Office: PCD 4135
Joe Vandello joined the faculty of the University of South Florida in 2002, after completing a 2-year postdoc at Princeton University. He received his Ph.D. in Social Psychology from the University of Illinois at Urbana-Champaign in 2000, and his B.S. in Psychology from the University of Iowa in 1994. He is a social psychologist with interests in gender, culture, aggression, prejudice, morality, and status.
In 2014, with his colleague Jennifer Bosson, Joe won the Researcher of the Year Award from the American Psychological Association, Division 51 (Society for the Psychological Study of Men & Masculinity), for their collaborative research on precarious manhood. In 2015, he won the University of South Florida’s Jerome Krivanek Distinguished Teacher Award for undergraduate teaching.
Manhood, work and family issues, cultural psychology, conflict and violence, race, social perceptions of disadvantaged groups, morality and moral judgments
I am a social and cultural psychologist interested in the interplay between individual, interpersonal, and cultural norms on human behavior. Much of the research I have been doing lately looks at how people understand gender, and specifically manhood. My colleague Jennifer Bosson and I developed a theory of precarious manhood that seeks to understand how people see manhood as distinct from womanhood, and we look at the consequence of this thinking for understanding men’s aggression, risk-taking, health, relationships, and attitudes toward work and family.

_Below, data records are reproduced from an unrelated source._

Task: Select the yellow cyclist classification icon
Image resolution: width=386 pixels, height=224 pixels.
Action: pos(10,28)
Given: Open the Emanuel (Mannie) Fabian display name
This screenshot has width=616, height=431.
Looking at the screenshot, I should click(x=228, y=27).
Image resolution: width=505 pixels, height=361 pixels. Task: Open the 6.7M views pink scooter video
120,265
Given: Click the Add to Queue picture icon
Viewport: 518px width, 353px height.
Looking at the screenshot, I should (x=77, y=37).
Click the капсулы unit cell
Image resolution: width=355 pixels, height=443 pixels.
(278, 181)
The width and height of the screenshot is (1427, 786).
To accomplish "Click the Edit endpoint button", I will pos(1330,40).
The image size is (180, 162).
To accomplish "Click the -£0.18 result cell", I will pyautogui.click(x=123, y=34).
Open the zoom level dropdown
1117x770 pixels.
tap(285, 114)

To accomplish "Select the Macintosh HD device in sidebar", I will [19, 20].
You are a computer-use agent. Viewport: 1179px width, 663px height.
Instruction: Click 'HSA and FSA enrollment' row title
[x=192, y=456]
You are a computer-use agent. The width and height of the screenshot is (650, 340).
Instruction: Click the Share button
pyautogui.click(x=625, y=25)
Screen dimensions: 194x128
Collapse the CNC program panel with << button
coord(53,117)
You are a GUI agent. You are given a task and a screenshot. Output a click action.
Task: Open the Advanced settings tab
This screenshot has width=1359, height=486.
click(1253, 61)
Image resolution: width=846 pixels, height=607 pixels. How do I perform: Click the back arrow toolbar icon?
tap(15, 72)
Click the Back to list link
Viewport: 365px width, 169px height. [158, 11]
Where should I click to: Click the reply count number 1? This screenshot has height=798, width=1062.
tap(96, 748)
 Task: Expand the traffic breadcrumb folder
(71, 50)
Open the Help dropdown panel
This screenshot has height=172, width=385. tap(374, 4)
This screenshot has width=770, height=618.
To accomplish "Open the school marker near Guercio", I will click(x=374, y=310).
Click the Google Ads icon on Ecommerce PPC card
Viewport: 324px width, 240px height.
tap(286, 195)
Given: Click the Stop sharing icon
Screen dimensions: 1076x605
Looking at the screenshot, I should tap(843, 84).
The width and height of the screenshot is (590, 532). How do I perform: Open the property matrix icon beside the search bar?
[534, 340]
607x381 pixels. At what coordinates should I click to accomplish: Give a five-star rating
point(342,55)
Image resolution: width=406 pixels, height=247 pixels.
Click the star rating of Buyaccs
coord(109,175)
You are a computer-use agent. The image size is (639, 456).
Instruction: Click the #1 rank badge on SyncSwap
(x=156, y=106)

A second research goal is to understand how people perceive groups and individuals who are relatively disadvantaged or who have low status. I have published several papers on why people root for underdogs, and I’m interested in how feeling disadvantaged shaped moral decisions and behaviors.
A third research goal is to understand how conflicting norms about diversity, color-blindness, and political correctness influence judgments and decisions in social contexts. This work demonstrates that people are often loathe to make uncomfortable decisions that might appear prejudiced, so they will take measures that provide psychological comfort.